==== Listed entries

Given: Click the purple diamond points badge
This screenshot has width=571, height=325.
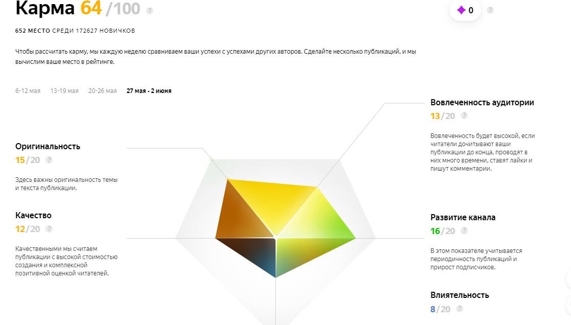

========
==== Listed entries

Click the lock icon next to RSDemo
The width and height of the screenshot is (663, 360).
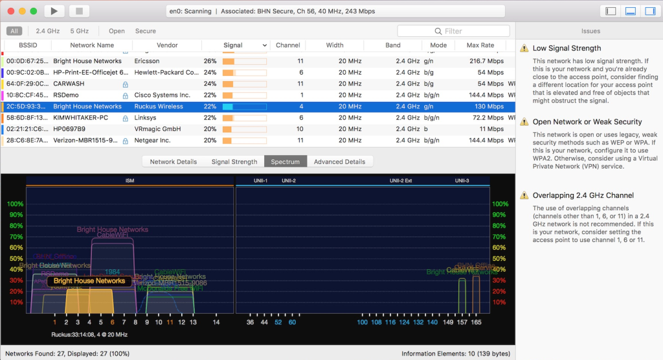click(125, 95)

========

Your goal: Set down again, word for word, the stretch of records from the line with "Given: Click the purple diamond points badge" to the line with "This screenshot has width=571, height=325.", both of those lines included.

Solution below:
Given: Click the purple diamond points badge
This screenshot has width=571, height=325.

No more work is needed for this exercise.